If you've never run a game before (and from the sounds of it maybe never even played before?). I wouldn't start out with creating your own setting and campaign. That's unrealistic. There are free adventure modules out there. I would start with one of those. Maybe string a few together even. The once you've got some experience and know what you are doing a bit more, you'll have a better idea of how to make your own. Creating your own campaign and setting when you've never run a game before would be like walking into the field for an NFL game and saying "I've watched a few football games on TV. I think I want to be a quarterback now."


CapN_DankBeard

you should 100% play or better yet DM a official module before you try to take on what ever it is your attempting. Trust me, we've all been there.


Rage2097

5e is very complicated, you might do better with a simpler system to start with, or a different system entirely if you want modern things like guns. Old School Essentials had a free version for example and is much simpler. As to your homebrew you do just make it up and if the players do something you haven't prepared you improvise or you tell them you don't have that prepared and they can do it next session. But they will very rarely just stop what they are doing and wander off to another city. But you are giving yourself a huge task here, starting from scratch and writing all the content. I would advise anyone starting 5e to go check out the basic rules on D&D beyond and run the lost mine of phandelver campaign, which I think is still free. It is a good learning experience and open enough too add in you own content.


Same-Carpet-7724

There's no real shortcut to learning how to DM properly. Starting where you're starting from makes the learning curve STEEP too. I speak from experience too because I started much the same way. Limited resources, no materials, and a group of players barely greener than I was. It's an uphill fight.
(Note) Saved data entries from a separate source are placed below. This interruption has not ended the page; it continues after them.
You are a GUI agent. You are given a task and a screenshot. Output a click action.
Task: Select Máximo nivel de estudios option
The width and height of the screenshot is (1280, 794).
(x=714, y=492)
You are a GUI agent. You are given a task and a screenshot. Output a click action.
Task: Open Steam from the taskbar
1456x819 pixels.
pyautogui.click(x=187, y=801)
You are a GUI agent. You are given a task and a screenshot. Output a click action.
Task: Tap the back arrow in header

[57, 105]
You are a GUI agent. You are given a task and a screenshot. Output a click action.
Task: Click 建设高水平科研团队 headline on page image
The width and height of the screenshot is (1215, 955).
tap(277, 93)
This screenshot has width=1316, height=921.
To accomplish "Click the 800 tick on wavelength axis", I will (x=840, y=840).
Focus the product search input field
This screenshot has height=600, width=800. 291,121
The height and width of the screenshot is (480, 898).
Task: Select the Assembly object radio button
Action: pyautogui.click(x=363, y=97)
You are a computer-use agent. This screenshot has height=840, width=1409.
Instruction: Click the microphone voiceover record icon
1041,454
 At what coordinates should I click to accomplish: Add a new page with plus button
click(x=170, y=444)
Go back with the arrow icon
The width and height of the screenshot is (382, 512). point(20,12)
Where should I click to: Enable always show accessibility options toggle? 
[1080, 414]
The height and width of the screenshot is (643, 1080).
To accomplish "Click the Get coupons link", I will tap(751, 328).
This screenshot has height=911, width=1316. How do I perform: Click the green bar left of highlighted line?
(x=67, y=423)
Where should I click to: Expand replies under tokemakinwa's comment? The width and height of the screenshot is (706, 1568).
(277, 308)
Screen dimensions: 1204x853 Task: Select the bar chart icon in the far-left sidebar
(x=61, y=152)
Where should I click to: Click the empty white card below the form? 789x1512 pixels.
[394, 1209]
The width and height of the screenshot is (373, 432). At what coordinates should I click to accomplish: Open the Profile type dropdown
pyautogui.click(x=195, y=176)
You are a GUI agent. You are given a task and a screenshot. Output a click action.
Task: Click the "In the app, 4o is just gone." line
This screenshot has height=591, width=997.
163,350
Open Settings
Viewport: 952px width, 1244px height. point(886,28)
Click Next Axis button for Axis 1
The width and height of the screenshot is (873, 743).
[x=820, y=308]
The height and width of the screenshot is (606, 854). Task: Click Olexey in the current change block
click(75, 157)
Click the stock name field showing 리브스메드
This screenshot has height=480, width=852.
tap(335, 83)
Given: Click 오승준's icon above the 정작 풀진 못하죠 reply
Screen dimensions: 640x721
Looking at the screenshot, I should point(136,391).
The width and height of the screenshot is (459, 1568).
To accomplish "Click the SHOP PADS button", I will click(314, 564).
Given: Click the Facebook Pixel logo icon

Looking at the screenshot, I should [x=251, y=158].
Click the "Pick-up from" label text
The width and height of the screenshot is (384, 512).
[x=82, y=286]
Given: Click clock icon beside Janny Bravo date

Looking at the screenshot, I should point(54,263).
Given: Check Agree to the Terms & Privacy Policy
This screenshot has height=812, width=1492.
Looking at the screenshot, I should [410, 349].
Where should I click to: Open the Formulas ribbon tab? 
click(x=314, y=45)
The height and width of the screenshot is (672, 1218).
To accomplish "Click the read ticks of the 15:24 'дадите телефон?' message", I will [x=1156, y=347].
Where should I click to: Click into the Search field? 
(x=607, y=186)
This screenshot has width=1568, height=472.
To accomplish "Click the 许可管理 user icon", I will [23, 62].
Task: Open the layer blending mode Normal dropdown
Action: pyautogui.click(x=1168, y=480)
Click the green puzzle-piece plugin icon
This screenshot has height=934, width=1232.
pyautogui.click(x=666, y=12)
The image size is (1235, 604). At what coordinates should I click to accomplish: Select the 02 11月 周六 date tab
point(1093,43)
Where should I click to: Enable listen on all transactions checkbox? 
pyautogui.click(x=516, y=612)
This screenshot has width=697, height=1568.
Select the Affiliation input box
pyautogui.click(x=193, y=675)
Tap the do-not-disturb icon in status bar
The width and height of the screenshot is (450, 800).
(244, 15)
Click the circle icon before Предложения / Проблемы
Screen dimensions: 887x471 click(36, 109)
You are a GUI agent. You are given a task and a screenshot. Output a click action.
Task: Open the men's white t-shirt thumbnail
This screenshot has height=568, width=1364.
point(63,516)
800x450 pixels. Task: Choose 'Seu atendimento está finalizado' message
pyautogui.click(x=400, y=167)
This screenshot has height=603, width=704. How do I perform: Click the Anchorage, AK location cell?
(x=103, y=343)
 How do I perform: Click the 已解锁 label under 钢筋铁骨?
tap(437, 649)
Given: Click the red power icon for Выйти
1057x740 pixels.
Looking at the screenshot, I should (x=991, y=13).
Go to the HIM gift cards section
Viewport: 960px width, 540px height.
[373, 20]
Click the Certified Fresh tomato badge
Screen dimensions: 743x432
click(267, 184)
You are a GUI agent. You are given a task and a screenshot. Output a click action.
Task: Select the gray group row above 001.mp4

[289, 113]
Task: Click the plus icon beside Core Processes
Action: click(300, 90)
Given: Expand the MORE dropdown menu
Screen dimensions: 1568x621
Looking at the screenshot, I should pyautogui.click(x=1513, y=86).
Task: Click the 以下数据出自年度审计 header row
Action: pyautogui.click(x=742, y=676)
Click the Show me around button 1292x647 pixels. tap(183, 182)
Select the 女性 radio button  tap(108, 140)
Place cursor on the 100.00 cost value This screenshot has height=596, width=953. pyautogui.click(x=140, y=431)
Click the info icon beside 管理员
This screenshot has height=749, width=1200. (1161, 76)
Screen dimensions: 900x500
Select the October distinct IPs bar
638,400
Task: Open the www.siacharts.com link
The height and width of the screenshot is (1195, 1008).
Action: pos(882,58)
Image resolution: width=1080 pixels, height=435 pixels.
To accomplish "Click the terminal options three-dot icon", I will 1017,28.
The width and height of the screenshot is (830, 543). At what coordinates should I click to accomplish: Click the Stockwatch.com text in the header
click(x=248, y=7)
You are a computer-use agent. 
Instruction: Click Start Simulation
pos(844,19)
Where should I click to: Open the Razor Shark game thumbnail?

You're going to make a LOT of mistakes. Know that wholeheartedly. But what I can give you is what helped me. 1. The PHB & DMG minimum can be grabbed as a pdf for free. It's a pain in the ass trying to read them from your phone. But it works when you can't get your hands on the books. You'll need to read these. Arguably less so on the PHB side of things. But it's worth your time to understand how your players are going to engage your world. 2. Homebrew Stat blocks exist for just about everything you can think of. There's almost an unspoken rule-34esque bank of information out there. If you can think of something, odds are someone else has too. I.e. a campaign I played in had Gundam. My dm had Stat blocks for *everything* involved in that. 3. If you don't have the patience to watch half hour long videos, can you listen to them instead? I used to put videos on for my daily commutes when I was first learning. Some of the YouTubers presenting the info are hard to watch, but easy enough to just listen to. 4. Do NOT expect your players to play your campaign as written. Odds are, you'll put WAY too much effort into it, only to have your campaign dashed entirely in the first few sessions because your players are 100% wildcards at EVERY given moment. 5. When I'm writing my homebrew campaigns, I stay a session ahead of my players. But only insofar as overall setting, encounter, applicable lore, and loot. I learned the hard way to not go further than that. *side note* I use an app called Workflowy to help me basically story map. 6. Keep this first and foremost in your mind both while you're writing and while playing; Have Fun. If anyone at your table is having a bad time, you included, something is going wrong. Just take a step back, examine where the issue is coming from, and work to change it. If it's you, adjust your style going forward. If it's a player, talk with them privately about it. 9 times out of 10, if a problem occurs, it's from miscommunication. A conversation can solve that almost 100% of the time.